Dengan perasaan yang meningkat, aku mencoba mencari cara untuk menerobos kelincahan aneh dari kuda hantu yang menyerang dan bagaimana menaklukkan Olivia ketika, dalam sekejap:

Kilatan!

Petir menyinari dunia.

Mengaum!

Guntur merobek dunia.

Menabrak!

Baut petir menghujani para ksatria kematian.

Daging ksatria kematian yang baru saja meninggal pecah, dan tubuh asli mereka – tulang mereka – mulai bersinar merah membara dan perlahan berubah menjadi abu.

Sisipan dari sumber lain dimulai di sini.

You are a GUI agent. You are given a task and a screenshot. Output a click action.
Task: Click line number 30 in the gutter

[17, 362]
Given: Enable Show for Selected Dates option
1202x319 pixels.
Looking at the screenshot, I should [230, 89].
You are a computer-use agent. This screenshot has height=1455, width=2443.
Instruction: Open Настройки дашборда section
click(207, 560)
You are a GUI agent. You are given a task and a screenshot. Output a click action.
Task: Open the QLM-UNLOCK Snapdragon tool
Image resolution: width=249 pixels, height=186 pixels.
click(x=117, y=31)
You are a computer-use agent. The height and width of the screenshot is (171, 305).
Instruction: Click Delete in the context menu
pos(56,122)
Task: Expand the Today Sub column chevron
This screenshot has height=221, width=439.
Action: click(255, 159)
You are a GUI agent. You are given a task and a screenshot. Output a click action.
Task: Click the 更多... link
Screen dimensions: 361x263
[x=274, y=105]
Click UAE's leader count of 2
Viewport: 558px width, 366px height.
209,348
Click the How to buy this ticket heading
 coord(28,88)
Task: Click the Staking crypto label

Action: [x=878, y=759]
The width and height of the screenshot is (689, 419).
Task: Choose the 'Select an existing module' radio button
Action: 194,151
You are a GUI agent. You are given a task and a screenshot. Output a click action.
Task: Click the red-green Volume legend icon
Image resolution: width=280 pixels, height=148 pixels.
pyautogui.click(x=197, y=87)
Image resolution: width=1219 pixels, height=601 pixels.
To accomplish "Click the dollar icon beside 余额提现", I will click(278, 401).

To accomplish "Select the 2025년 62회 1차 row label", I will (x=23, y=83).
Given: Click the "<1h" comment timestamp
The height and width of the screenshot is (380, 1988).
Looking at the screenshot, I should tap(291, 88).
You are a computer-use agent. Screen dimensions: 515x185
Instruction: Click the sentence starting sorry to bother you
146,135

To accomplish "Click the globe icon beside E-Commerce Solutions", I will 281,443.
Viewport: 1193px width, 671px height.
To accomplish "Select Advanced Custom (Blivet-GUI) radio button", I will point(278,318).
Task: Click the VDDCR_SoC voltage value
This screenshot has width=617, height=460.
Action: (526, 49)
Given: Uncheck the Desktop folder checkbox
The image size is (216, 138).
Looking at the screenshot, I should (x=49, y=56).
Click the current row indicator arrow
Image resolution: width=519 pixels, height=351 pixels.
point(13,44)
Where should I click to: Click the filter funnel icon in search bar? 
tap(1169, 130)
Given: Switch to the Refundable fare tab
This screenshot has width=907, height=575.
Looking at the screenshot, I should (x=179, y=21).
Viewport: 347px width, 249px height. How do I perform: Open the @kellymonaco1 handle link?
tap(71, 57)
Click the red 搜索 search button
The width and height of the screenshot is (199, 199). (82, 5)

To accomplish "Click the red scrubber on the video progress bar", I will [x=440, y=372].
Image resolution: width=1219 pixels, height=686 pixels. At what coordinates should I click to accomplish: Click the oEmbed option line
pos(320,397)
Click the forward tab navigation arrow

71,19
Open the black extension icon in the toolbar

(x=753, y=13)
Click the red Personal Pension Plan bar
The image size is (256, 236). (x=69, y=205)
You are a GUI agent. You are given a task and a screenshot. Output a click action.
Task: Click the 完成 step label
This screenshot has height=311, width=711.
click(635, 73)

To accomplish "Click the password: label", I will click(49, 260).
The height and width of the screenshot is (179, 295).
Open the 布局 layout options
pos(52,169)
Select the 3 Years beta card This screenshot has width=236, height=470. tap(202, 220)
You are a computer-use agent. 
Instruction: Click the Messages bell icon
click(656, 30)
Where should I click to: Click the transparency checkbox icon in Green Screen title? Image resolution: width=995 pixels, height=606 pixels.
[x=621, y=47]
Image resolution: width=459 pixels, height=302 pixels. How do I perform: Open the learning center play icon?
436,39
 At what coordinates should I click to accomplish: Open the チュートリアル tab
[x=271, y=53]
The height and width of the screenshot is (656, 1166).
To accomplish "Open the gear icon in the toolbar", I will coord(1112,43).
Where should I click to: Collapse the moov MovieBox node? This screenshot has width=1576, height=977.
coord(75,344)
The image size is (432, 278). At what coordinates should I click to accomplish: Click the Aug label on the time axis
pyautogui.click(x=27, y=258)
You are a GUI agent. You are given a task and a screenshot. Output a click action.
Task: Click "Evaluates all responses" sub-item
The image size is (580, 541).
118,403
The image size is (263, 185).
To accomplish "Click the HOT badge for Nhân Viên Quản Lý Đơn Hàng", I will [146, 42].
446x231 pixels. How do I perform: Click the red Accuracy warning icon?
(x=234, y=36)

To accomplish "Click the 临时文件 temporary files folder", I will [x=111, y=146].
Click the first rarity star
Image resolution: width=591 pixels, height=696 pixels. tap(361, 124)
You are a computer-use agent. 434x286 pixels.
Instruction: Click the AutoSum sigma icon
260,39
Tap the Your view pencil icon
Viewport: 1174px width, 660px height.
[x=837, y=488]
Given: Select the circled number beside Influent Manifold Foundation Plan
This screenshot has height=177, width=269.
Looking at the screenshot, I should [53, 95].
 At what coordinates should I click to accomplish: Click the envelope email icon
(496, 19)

Aku mengalihkan pandanganku ke arah dinding Edina. Di tengah keputusasaan, aku melihat Liana mengulurkan tangan dengan ekspresi terdistorsi di wajahnya.

Meskipun mereka telah mati dan dihidupkan kembali, aku tidak dapat menghilangkan perasaan bahwa aku membunuh sekutuku untuk kedua kalinya.

Liana sepertinya merasakan hal yang sama. Tidak, perasaannya tampak lebih kuat.

Karena tindakannya, dia telah kehilangan rekan-rekan yang telah lama bersamanya dan sekarang terpaksa menghadapi kematian mereka yang ternoda dengan tangannya sendiri. Keputusasaan dan rasa bersalah terlihat jelas di mata Liana.